Répondez à ces questions d'après le texte sur la poésie et la nature.
(a) Qui est désigné comme le plus grand des poètes ?
(b) Quel est le poème de ce plus grand des poètes ?
(c) Par quoi l'homme expie-t-il l'audace de ses prétentions ?

#### Texte présenté
----------------------------------------

La poésie met tout en action, et la nature, qui est éternellement agissante et la source de toute vie, est le plus grand des poètes. Ce qui nous fâche, c’est que son poème, qui est l’univers, est écrit dans une langue que nous avons beaucoup de peine à déchiffrer et sort tellement des proportions ordinaires que des créatures bornées se perdent dans cette immensité. Assurément les espaces cosmiques ont leur histoire ; à chaque instant un monde y naît ou y périt ; ces catastrophes échappent à nos sens très limités, et la face du ciel nous paraît toujours la même. La terre a son histoire, qui est un drame et peut-être un drame assez sombre ; mais les événemens qui ont besoin de milliers de siècles pour s’accomplir ne sont plus pour nous des événemens. Ce que nous savons de plus certain, c’est que la terre tournait le jour où nous sommes nés et qu’elle tournera encore le jour où nous mourrons.

Il n’y a pour l’homme d’histoire véritable que la sienne ; elle est à sa mesure, à la taille de son imagination. A toutes les forces qui travaillent ou se jouent dans ce vaste univers, il est venu s’en ajouter une, qui se trouve sans cesse en conflit avec elles : c’est la volonté d’un être pensant, lequel s’attribue des droits que la nature lui conteste. Seul entre tous les vivans, il entend faire lui-même sa destinée, et il expie l’audace de ses prétentions par des souffrances inconnues aux lions comme aux lézards, aux plantes comme aux astres : elles sont le privilège de sa race. Ses entreprises, ses erreurs, ses égaremens, ses repentirs, ses victoires et ses défaites, ses fortunes changeantes et ses rêves immuables, voilà ce que narrent les poètes, soit en vers, soit en prose, et en ornant leurs récits de tout ce que la mesure ou le nombre peuvent donner d’harmonie et de musique à la parole humaine.

----------------------------------------

#### Données fournies
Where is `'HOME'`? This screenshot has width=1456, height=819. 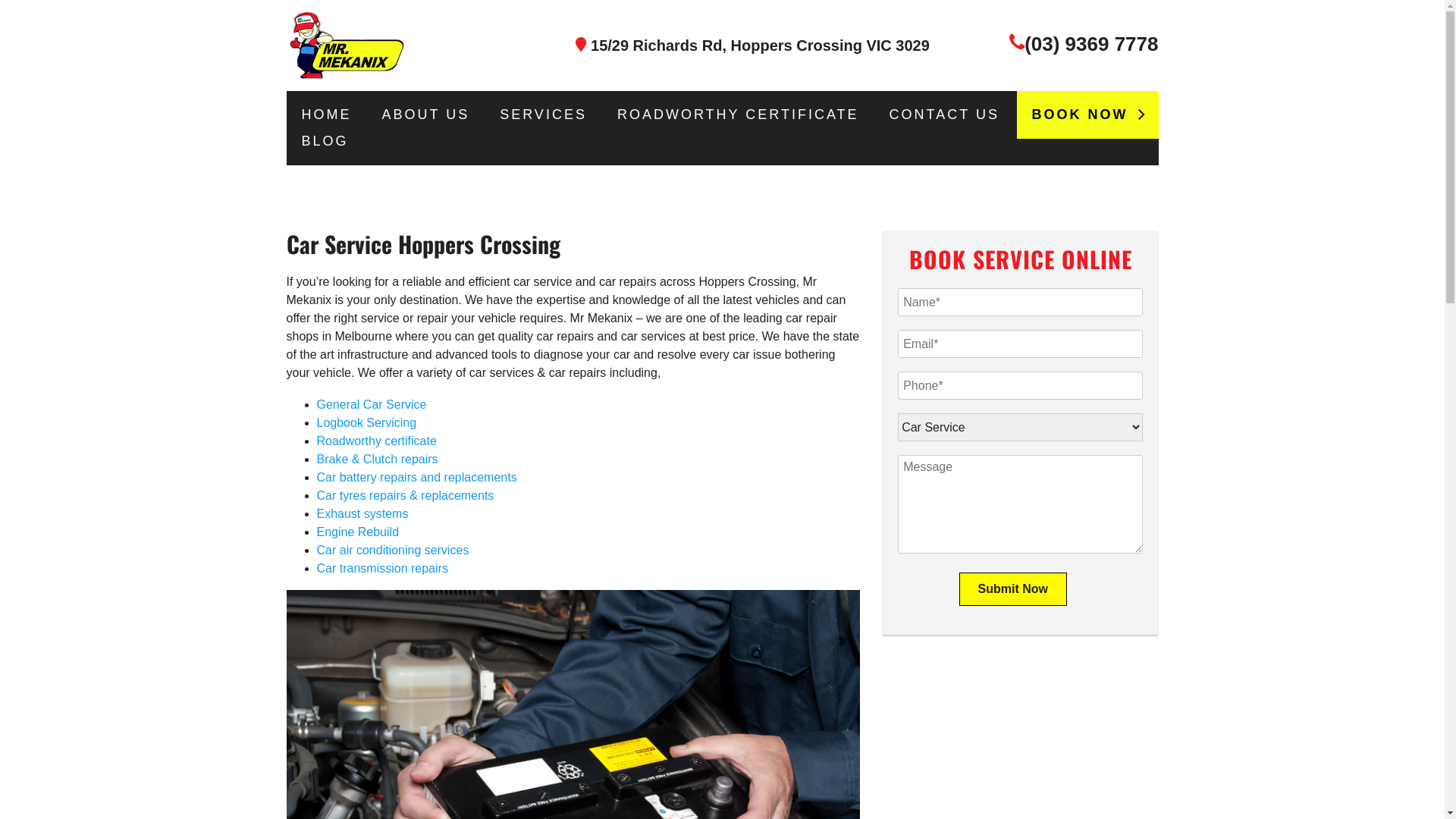 'HOME' is located at coordinates (302, 114).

----------------------------------------

#### Résultat de l'exercice
(a) La nature.
(b) L'univers.
(c) Par des souffrances inconnues aux lions comme aux lézards, aux plantes comme aux astres.